Nwankwo Kanu und die FIFA Fussball-Weltmeisterschaft™, das gehörte immer irgendwie zusammen, denn Kanu spielte drei Endrunden in drei Jahrzehnten. Der groß gewachsene Stürmer verhalf Nigeria 1998 in Frankreich zum Überstehen der Vorrunde. Es war das bislang beste Abschneiden der Afrikaner bei einer FIFA Fussball-Weltmeisterschaft. 2010 in Südafrika nahm Kanu schließlich seinen Abschied von den Super Eagles.

Letztes Jahr verriet er gegenüber FIFA.com: "Jeder will sein Land bei der Weltmeisterschaft vertreten und dort hat man dann drei Ziele. Man will dabei sein, man will sich in den Vordergrund spielen, und man will gewinnen."

Der ehemalige Stürmer von Ajax Amsterdam, Inter Mailand und dem FC Arsenal ist heute in Brasilien vor Ort und schaut der Auswahl seines Landes dabei zu, wie sie das erste dieser Ziele erreicht.

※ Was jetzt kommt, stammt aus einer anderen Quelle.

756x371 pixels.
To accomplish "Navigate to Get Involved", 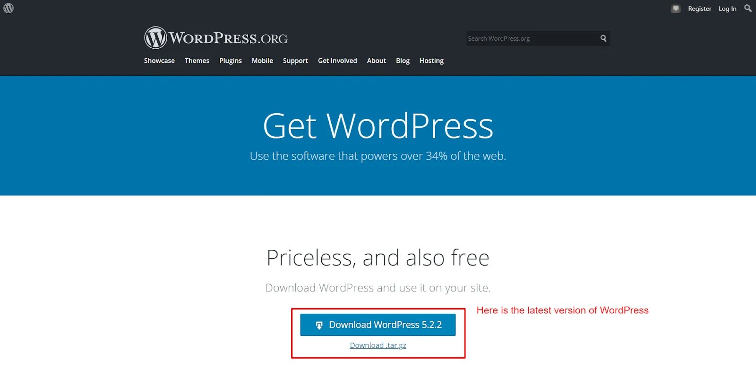I will tap(337, 61).
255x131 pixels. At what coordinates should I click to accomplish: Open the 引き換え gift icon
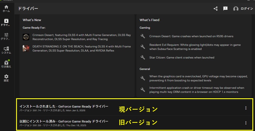point(6,64)
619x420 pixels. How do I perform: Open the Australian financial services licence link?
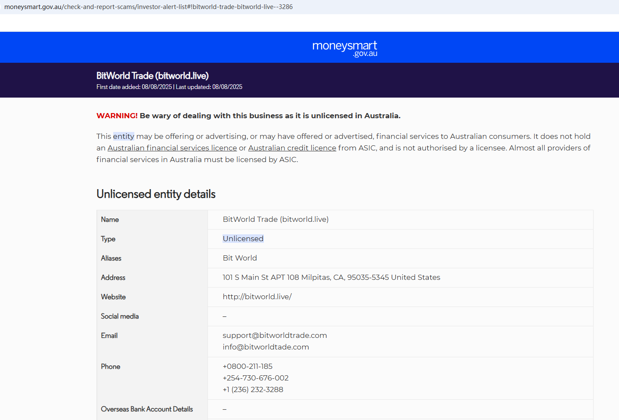172,148

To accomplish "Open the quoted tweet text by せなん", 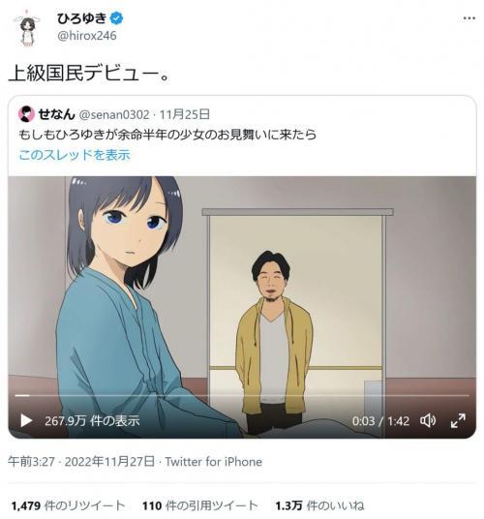I will [x=167, y=135].
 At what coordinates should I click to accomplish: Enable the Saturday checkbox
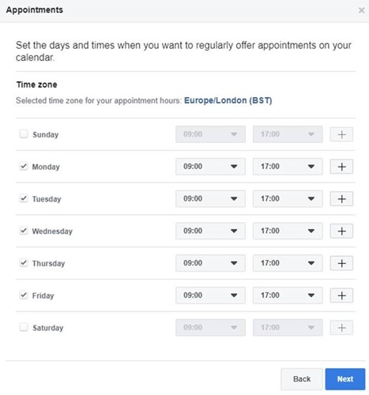[24, 327]
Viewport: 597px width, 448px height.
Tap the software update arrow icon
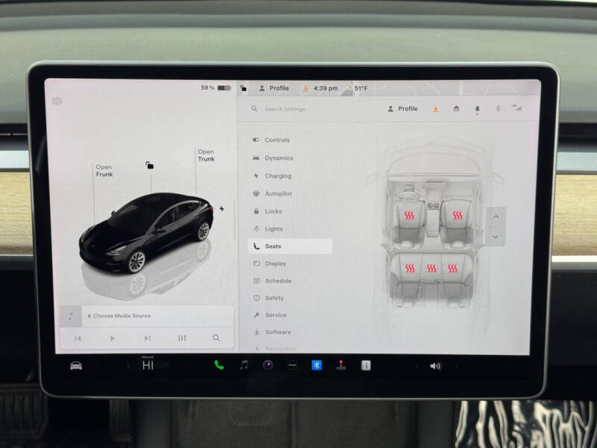(437, 108)
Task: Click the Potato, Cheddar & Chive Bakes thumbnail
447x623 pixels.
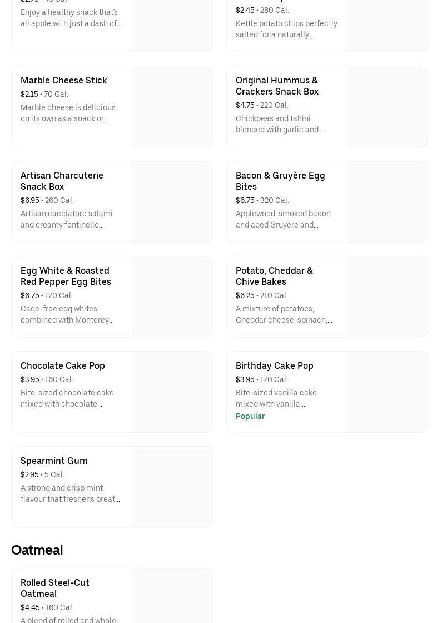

Er hofft natürlich, dass auch aus dem zweiten Ziel noch etwas wird und, ja, vielleicht sogar auch aus dem dritten. FIFA.com traf sich am Rande des nigerianischen 1:0-Siegs gegen Bosnien-Herzegowina in Cuiaba mit Kanu und fragte ihn nach seinen Ansichten zur aktuellen nigerianischen Nationalmannschaft.

Wie fanden Sie das Spiel Nigerias gegen Bosnien-Herzegowina?
Der Iran hat sich gegen uns ja praktisch nur hinten rein gestellt. Bosnien-Herzegowina wollte dagegen gewinnen und hat auch nach vorn gespielt. Das hat uns in die Karten gespielt und kam unserer Spielweise entgegen.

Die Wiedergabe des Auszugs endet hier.